I did find this section to be a but repetitive at times. For example, she rehashes the ideas that games can build communities, games can make us happy, and game design can be used in the real world. A lot of this was covered in the first section, though admittedly with far less detail.

Section Three: “How Very Big Games Can Change the World”

The final section of the book is more application, and concludes with an explicit call to harness the power of gamers for “good.” It begins with a discussion of “crowd-sourcing” – recruiting the public to solve problems – and its implications. McGonigal draws on several examples, including The Telegraph’s use of crowd-sourcing in a recent MP expense scandal, wherein players essentially uncovered fraudulent uses of taxpayer money.

I must say, if the last section felt a bit repetitive, this section felt very repetitive. Chapter 12, “Missions Impossible,” is essentially a more detailed version of an earlier chapter’s discussion of “epic wins,” and Chapter 13, “Collaboration Superpowers” rehashes the idea that games can build community, and that these communities have something to offer society.

The final chapter, “Saving the Real World Together,” is an explicit call to apply game design principles to real life. How can we use game concepts to tackle real world problems such as food security, climate change, and warfare? However, not only can games address current problems, but future ones as well.

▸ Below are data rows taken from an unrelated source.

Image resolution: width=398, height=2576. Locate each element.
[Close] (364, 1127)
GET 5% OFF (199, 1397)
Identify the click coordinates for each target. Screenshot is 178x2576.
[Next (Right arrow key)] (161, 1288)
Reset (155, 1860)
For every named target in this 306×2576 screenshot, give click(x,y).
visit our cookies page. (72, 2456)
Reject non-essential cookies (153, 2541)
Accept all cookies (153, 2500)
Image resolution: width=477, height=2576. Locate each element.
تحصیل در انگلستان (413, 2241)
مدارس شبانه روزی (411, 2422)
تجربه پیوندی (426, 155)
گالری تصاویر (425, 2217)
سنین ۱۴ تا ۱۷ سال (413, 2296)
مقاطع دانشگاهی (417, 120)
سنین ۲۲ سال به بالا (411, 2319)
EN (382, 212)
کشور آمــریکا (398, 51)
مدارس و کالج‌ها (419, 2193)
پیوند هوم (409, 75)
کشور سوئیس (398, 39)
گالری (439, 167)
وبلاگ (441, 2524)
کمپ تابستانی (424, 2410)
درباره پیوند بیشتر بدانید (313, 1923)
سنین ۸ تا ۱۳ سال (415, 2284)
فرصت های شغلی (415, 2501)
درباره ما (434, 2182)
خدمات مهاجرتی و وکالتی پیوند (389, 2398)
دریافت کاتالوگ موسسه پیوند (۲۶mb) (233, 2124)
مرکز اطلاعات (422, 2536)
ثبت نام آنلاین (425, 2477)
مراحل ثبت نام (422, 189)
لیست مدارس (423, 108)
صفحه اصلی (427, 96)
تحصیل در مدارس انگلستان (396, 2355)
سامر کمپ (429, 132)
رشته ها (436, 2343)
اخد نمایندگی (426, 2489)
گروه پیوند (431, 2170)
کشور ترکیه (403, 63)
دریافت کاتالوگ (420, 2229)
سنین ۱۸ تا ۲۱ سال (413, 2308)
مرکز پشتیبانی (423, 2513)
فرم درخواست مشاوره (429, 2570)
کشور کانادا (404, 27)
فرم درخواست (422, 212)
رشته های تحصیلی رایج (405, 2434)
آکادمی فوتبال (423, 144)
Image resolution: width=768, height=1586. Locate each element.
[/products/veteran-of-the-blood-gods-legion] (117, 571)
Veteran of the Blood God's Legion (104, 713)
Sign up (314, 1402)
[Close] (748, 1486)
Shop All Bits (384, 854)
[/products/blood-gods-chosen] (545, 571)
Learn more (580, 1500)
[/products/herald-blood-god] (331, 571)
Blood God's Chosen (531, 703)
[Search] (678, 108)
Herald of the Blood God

In McGonigal’s words, we can “use games to raise global quality of life, to prepare ourselves for the future, and to sustain our earth for the next millennium to come” (p. 344).

Conclusions

As mentioned, I initially had a few problems with some of McGonigal’s premises. I do not subscribe to her view that videogames are somehow separate from “reality,” or that playing them en masse constitutes an “exodus from reality” (p. 7). Games and virtual environments are “real:” they excite our nervous systems and produce quantifiable effects, just like anything else. After going through the book, however, I ultimately found that this is essentially a semantic quibble. Games are a part of reality, but they nevertheless occupy their own section (however permeable), and they do offer their own particular coping mechanisms. It is important to look at how games are unique, and what they have to offer us apart from everything else.

Furthermore, she does tend to over generalize. For example, the introduction begins with the provocative statement: “Gamers have had enough of reality,” (p. 2) and she later writes that “Compared with games, reality is too easy” (p.22). Even if we accept the reality/games dichotomy, I don’t find reality to be “too easy” at all, and I’ve certainly not had enough of it. And this is coming from a rather privileged position; what about gamers who might not be so privileged, both in and outside of the West?

But again, this is ultimately a rhetorical disagreement. For a popular press book, she can’t really equivocate and write something like “Some gamers have had enough of some reality some of the time;” it has far less pizzazz. In short, any major problems I had with the book were more stylistic/rhetorical than substantive. This is an odd comparison, but I found myself reading McGonigal like I read McLuhan: I accept that the author sometimes makes absolute, provocative statements for the sake of the conversation, and I roll with it. This is not to suggest that Reality isn’t a nuanced work – because I think it is – but it’s just that there are occasional rhetorical flourishes which can be off-putting, at least initially.

The most common critique of the book is probably its optimism, but I won’t fault her for that. “Aim for the stars, and you might hit the moon” is my favourite expression, so I have no problem with her admittedly ambitious hope that videogames can help us “save the world.” I do think that we can use games to encourage socially conscious things like critical thinking, compassion, and understanding, as hokey as that sounds. I also think it is very important that we continue to look to social psychology for better understanding game play and game design. For these reasons alone, this is worth picking up, and as a juggernaut, we should all at least be familiar with its ideas, agree with them or not.